Tuesday, November 12, 2013

Flipping Out!

I wear a necklace, cause I wanna know when I'm upside down. -- Mitch Hedberg

For the first time in my adult life, I have managed to do a forward roll.  In the water.  Near the wall of the pool.  And it kinda sorta almost looked like a flip turn.  Yeah me!

When I was little, I did gymnastics.  My mom had me take classes and my dad built me a low wooden balance beam that I played with in the back yard.  I had gymnastics books and watched gymnastics on TV.  I was never very good - I managed to get to a one-handed cartwheel.  I tried an aerial cartwheel a couple times, but mostly landed on my head.  I never managed a walkover or flip.  And definitely, I was better at tumbling than at any of the apparatus events.  I wasn't fast enough for the vault, strong enough for the bars, or coordinated enough for the beam.  But I did love to tumble.

Sometime after 8th grade, however, I lost the ability to flip my legs move over my head.  I did a couple cartwheels as an adult to prove to my daughters I could, but it made my wrists hurt.  But you weren't going to find me doing forward rolls, or backward rolls, or straddle rolls, or anything of the sort.  It made me a little dizzy.  Or a lot of dizzy.

So when the Master's program Facebook page announced that last night was going to be flip turn night, I almost considered not going.  I wanted to learn how to do flip turns, but everytime I tried to do them, I just managed to spin around in the water and swallow half the pool.  There was no flip, just turn.

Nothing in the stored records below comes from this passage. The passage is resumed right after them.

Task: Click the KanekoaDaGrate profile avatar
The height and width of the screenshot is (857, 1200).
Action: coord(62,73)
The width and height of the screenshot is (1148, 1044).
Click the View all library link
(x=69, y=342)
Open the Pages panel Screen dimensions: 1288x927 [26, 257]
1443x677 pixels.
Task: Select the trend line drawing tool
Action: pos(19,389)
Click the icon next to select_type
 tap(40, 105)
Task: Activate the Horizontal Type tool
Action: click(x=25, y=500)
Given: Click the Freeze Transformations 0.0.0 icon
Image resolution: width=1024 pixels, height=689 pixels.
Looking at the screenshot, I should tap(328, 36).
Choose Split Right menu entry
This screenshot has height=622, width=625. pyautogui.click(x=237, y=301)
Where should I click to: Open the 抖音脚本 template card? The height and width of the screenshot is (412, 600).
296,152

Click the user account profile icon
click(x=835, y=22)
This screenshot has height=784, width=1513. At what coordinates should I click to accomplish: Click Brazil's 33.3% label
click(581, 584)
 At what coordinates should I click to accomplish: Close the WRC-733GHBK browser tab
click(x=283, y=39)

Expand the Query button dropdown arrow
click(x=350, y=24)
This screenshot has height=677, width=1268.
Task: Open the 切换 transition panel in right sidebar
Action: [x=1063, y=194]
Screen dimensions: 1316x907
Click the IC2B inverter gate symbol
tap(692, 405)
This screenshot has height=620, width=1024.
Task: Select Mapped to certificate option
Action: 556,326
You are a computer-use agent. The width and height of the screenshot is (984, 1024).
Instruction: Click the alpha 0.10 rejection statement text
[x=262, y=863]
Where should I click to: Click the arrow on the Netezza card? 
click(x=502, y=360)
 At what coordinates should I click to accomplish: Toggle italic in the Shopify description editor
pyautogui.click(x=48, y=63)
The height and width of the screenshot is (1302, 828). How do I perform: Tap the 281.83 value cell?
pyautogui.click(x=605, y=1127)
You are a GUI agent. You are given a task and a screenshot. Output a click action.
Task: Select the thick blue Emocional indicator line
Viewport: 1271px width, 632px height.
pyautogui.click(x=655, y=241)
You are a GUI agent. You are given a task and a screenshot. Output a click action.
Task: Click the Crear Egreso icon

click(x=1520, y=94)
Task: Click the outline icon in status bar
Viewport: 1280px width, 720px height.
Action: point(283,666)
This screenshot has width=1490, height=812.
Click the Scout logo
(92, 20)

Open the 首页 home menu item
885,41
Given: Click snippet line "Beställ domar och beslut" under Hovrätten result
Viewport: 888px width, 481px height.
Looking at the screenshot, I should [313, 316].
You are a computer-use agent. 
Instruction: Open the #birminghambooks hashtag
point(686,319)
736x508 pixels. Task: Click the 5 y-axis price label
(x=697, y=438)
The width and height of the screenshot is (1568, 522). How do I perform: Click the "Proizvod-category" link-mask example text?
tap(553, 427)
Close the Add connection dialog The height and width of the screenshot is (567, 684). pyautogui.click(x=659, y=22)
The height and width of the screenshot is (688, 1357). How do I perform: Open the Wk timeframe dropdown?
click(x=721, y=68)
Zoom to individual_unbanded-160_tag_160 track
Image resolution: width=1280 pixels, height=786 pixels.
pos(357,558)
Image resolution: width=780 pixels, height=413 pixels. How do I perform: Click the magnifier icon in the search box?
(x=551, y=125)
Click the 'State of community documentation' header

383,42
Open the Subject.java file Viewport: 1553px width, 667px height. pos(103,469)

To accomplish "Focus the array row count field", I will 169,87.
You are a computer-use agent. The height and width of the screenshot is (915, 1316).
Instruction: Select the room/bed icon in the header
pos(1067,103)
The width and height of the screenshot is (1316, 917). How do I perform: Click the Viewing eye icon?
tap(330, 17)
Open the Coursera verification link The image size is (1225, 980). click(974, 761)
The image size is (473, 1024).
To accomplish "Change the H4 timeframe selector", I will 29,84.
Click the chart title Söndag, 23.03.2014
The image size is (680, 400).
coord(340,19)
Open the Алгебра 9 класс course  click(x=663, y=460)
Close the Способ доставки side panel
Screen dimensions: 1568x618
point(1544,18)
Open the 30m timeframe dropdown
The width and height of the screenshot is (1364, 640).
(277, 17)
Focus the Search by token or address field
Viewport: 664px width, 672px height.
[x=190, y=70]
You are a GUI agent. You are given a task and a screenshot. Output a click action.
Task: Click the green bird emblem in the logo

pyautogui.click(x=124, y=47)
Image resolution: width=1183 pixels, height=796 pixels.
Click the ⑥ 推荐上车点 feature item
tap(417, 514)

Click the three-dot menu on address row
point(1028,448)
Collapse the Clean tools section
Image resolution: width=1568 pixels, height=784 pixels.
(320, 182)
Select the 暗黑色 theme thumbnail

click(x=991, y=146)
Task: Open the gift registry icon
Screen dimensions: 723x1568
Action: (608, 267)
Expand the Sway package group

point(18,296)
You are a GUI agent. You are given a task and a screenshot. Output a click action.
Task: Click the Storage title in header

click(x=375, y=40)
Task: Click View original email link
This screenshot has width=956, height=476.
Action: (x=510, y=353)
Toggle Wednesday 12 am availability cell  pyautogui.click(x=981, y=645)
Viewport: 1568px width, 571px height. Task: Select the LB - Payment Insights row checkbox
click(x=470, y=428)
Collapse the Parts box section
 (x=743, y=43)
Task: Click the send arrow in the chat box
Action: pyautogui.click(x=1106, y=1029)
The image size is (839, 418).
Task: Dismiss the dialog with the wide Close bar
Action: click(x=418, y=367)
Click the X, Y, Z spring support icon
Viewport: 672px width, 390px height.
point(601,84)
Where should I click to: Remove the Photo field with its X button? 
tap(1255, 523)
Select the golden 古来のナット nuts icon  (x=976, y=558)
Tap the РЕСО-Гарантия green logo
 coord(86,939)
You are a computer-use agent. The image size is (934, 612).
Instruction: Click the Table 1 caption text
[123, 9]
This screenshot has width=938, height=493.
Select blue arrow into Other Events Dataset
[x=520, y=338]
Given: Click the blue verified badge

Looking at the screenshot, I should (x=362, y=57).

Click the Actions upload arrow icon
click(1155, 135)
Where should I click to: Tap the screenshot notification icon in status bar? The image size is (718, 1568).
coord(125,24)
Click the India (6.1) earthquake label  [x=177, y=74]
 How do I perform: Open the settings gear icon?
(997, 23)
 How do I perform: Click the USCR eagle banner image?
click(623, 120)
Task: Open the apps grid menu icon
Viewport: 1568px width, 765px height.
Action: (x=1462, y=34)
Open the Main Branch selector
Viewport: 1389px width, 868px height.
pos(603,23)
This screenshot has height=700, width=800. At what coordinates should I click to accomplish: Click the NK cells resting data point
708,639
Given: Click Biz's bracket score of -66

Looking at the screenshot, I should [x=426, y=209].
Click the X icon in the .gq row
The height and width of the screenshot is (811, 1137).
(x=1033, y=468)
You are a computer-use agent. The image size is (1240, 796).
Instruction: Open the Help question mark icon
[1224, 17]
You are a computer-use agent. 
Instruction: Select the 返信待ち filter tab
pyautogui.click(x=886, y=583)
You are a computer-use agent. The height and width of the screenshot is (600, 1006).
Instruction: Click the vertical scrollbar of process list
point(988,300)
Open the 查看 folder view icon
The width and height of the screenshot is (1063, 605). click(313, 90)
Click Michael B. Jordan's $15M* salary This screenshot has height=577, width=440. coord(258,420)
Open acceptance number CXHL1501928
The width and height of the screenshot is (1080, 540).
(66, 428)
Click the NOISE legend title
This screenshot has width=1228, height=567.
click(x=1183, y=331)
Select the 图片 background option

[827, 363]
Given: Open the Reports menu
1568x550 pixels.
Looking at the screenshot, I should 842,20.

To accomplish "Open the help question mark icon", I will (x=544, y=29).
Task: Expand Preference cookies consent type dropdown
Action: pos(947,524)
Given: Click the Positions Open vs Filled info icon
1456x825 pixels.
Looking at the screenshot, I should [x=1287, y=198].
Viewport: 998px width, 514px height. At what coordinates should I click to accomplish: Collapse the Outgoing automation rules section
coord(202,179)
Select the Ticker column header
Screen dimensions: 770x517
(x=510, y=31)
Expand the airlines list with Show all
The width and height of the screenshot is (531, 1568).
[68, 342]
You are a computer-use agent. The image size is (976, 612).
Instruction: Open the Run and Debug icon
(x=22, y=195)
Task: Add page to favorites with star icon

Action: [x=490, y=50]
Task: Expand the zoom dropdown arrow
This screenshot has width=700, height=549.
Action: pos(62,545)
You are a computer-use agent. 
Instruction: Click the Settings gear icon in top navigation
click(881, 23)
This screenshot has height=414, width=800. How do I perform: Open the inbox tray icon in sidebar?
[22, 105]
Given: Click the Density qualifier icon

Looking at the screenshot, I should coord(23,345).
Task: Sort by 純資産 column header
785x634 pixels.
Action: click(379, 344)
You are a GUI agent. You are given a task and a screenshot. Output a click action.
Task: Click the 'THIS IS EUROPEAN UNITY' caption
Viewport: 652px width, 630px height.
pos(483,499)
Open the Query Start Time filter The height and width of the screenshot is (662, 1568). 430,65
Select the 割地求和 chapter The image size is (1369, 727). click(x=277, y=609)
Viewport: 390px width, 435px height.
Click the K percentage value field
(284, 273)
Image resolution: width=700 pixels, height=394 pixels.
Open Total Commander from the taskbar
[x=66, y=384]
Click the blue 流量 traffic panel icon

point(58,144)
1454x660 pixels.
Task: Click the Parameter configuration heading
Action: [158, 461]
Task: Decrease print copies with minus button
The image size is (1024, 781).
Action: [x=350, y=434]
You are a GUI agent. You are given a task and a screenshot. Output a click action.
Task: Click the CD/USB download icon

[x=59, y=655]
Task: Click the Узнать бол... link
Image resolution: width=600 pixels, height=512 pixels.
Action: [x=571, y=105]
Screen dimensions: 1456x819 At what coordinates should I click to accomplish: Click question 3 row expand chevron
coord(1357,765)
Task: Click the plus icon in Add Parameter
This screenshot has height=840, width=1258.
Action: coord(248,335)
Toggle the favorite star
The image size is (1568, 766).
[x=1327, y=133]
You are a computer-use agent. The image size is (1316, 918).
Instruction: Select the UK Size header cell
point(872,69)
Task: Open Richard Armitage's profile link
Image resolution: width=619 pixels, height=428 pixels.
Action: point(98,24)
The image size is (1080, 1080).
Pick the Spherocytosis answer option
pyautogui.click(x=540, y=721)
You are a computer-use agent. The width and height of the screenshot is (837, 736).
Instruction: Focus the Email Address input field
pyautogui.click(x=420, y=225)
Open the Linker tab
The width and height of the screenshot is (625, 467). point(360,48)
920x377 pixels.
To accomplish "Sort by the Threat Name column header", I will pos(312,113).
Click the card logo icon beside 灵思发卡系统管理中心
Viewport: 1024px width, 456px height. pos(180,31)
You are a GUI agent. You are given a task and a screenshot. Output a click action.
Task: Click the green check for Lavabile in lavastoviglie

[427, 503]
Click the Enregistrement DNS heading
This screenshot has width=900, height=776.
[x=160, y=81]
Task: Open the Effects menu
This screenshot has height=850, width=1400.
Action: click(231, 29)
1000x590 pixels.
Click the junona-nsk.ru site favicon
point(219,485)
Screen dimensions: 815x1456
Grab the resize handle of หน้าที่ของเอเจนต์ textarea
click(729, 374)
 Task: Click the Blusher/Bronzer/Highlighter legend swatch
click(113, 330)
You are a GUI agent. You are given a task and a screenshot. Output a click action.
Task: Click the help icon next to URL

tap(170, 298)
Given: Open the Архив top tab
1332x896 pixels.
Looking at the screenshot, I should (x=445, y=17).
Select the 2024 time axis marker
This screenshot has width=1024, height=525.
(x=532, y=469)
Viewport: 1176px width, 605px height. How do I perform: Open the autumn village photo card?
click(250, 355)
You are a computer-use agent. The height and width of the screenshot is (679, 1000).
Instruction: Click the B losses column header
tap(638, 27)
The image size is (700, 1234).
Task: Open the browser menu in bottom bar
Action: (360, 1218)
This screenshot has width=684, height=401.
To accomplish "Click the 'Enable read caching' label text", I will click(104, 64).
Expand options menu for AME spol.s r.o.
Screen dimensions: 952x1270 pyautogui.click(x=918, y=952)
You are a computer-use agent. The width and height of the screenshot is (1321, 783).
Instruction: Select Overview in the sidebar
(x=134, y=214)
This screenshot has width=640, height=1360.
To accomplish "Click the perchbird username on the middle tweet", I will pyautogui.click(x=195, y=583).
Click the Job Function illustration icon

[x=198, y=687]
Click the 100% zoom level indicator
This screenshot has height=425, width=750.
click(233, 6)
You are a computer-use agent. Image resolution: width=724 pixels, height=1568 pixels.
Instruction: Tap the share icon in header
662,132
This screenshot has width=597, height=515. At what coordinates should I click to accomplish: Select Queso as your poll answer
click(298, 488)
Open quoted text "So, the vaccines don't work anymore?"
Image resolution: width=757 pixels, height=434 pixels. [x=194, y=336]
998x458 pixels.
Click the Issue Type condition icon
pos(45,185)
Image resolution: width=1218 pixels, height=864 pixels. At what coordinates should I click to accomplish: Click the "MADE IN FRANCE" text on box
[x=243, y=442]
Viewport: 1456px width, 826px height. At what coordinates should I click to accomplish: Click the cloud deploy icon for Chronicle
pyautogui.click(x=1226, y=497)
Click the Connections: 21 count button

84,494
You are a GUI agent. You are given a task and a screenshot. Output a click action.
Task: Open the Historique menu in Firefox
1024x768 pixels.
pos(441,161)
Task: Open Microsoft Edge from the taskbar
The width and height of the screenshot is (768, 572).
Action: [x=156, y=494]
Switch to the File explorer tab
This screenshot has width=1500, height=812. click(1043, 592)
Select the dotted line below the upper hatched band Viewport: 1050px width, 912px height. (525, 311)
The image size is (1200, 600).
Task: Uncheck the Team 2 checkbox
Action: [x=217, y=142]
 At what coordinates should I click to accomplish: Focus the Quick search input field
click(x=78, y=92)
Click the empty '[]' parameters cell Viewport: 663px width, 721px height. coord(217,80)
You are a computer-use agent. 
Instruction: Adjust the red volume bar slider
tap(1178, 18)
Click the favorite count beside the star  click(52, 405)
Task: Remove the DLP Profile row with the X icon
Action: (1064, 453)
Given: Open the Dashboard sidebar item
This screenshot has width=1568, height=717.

I went to masters.  The first many times we tried flipping, I turned.  No legs over.  Ended up facing the wrong way.  Nothing attractive or useful about it.  But then we tried a couple times with toys -- noodles first, the pull buoys, and all of a sudden, I was able to do it!  I can flip!  Then the big test, flipping without toys.  Umm.  Not so much the first kajillion tries.  But eventually I figured it out and by the end of Masters, I had actually done a couple of flip turns.  And even close enough to the wall to push off, although I generally managed to push off too high, meaning I was pushing myself WAY underwater (like 7 feet under) and had a really hard time getting back to the surface...but I did it.  Between that and learning (and I should add air quotes to "learning") to do butterfly, I almost (ALMOST) feel like a real swimmer.  Now I just need to learn breast stroke.  And practice.  Practice.  Practice.